Uma equipe internacional de pesquisa liderada pela Universidade Monash publicou uma pesquisa na Nature Communications, revelando o código genético que controla como as mutações genéticas afetam o RNA mensageiro (mRNA) e causam doenças. Esta descoberta sobre o splicing de mRNA estabelece as bases para o desenvolvimento de terapias de mRNA para doenças raras e específicas de populações, marcando um avanço significativo no estudo da regulação da expressão gênica. Variantes genéticas que influenciam a seleção do sítio de splicing estão frequentemente localizadas próximas aos sítios de splicing, e o método SpliSER-GWAS de alta resolução pode inferir os nucleotídeos ideais que promovem o splicing.
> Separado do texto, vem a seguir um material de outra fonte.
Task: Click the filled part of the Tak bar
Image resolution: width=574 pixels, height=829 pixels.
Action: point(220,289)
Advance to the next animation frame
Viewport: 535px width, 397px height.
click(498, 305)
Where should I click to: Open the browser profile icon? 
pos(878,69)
A equipe de pesquisa elucidou sistematicamente os mecanismos moleculares do splicing de mRNA analisando milhões de sítios de splicing em plantas e expandindo sua pesquisa para amostras de 25 espécies, incluindo humanos. O pesquisador principal, Professor Sureshkumar Balasubramanian, declarou: "Isso não é apenas esperança, mas um caminho claro e explorável para a cura daqueles que sofrem de algumas das doenças mais debilitantes e até mesmo fatais." Esta pesquisa sobre splicing de mRNA fornece novos insights sobre as causas das doenças genéticas.

Utilizando a inovadora ferramenta SpliSER, desenvolvida em 2021, os pesquisadores mediram com sucesso indicadores-chave do processo de splicing de RNA. O professor Balasubramanian observou: "A ferramenta é incrivelmente poderosa, permitindo-nos avaliar posteriormente o impacto de mutações genéticas. A análise do SpliSER funciona como mágica, e os padrões gerais que observamos são impressionantes." Essas descobertas permitem que os pesquisadores vinculem mutações genéticas associadas a doenças ao processo de splicing de mRNA, abrindo caminho para o desenvolvimento de tratamentos direcionados.
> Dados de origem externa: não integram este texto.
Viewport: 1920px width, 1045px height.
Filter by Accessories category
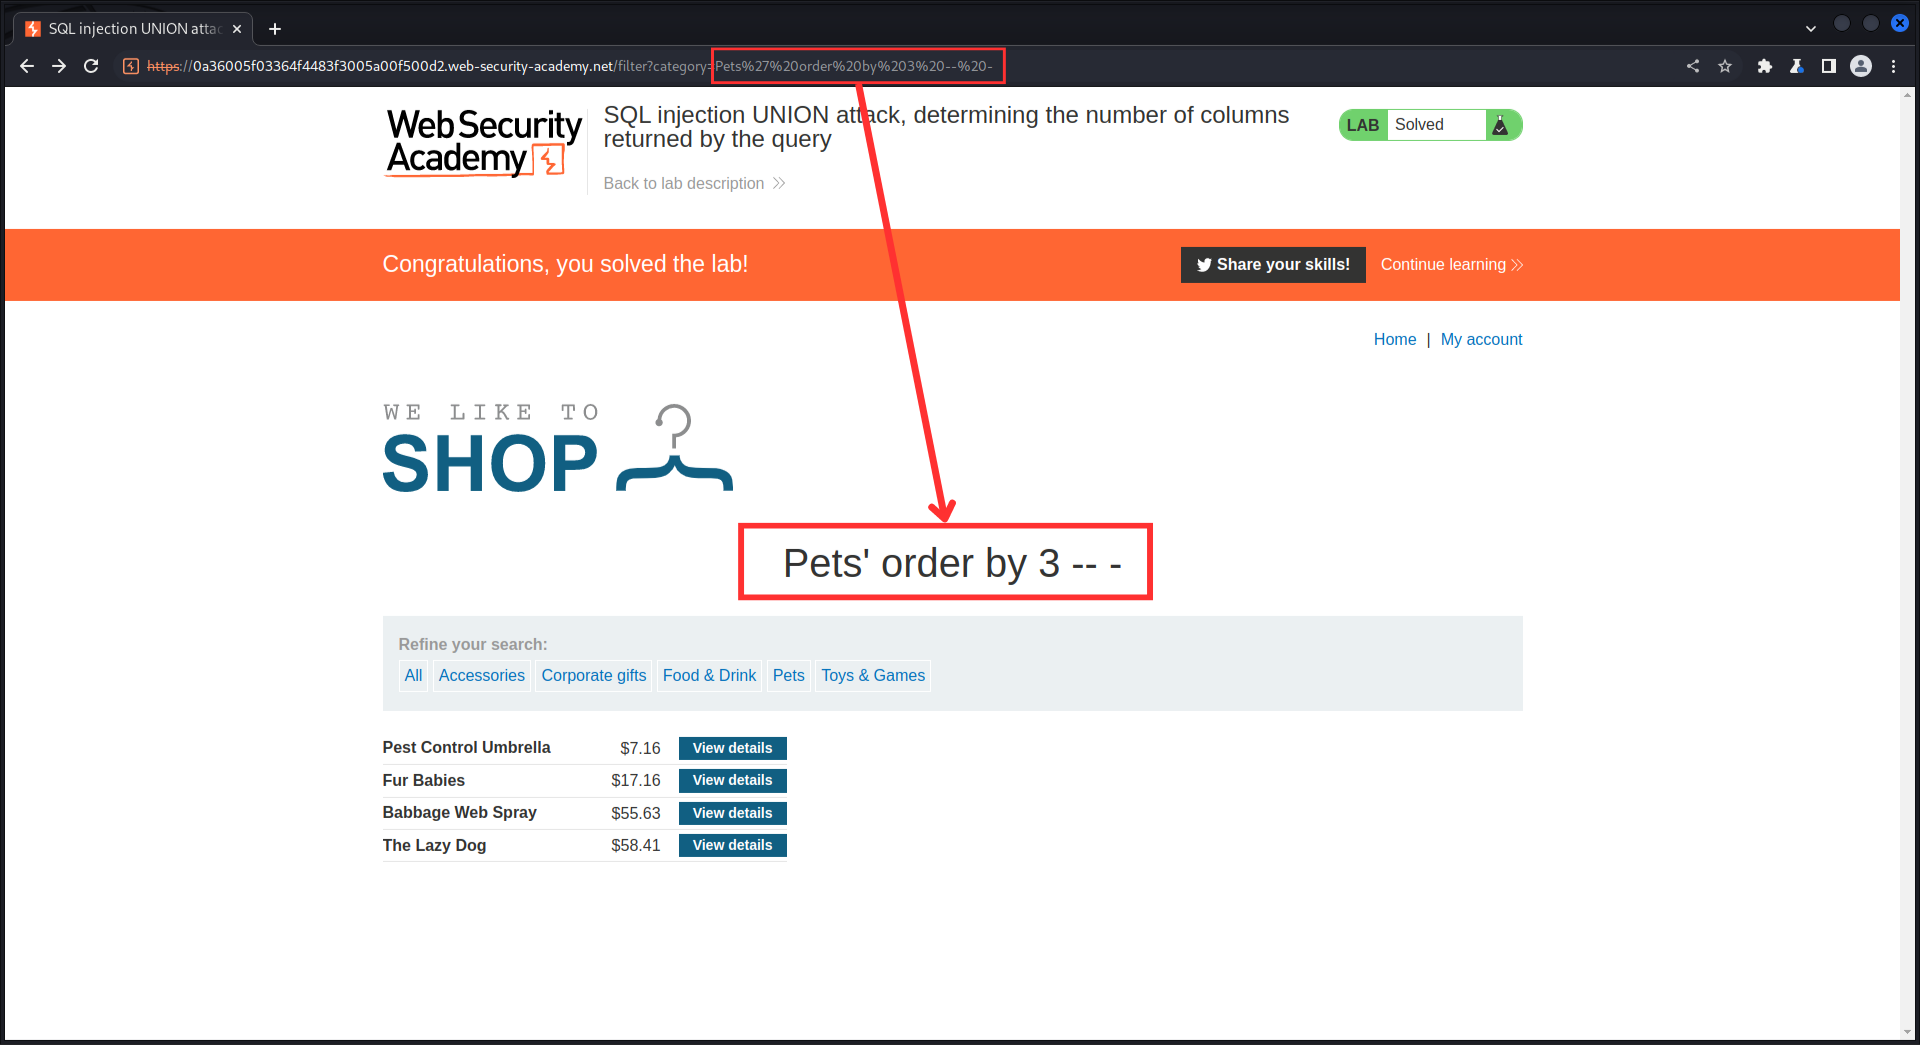click(x=481, y=676)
Com base nessa nova compreensão dos mecanismos de splicing de mRNA, os pesquisadores começaram a compartilhar suas descobertas com a comunidade de pesquisa de doenças raras. O professor Balasubramanian acrescentou: "Estamos realmente entusiasmados com esse potencial para informar tratamentos personalizados para condições e doenças genéticas raras e pouco estudadas, pois agora podemos identificar suas causas." Essa pesquisa de splicing de mRNA, com seu foco específico em doenças em populações específicas sub-representadas em estudos genômicos, abre novos caminhos para a medicina de precisão.